> [WHAT THE TASK ASKS]: Below are the entries; give again exactly the lines from the one mentioning "You are a GUI" through the one mentioning "12 (253, 2299)", inclusive.

> [TASK INPUTS]:

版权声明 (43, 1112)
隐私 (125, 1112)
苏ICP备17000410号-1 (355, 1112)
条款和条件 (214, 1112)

...

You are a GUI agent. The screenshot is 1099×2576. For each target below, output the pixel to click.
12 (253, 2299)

> [RESPONSE BOX]:
You are a GUI agent. The screenshot is 1099×2576. For each target below, output the pixel to click.
12 (253, 2299)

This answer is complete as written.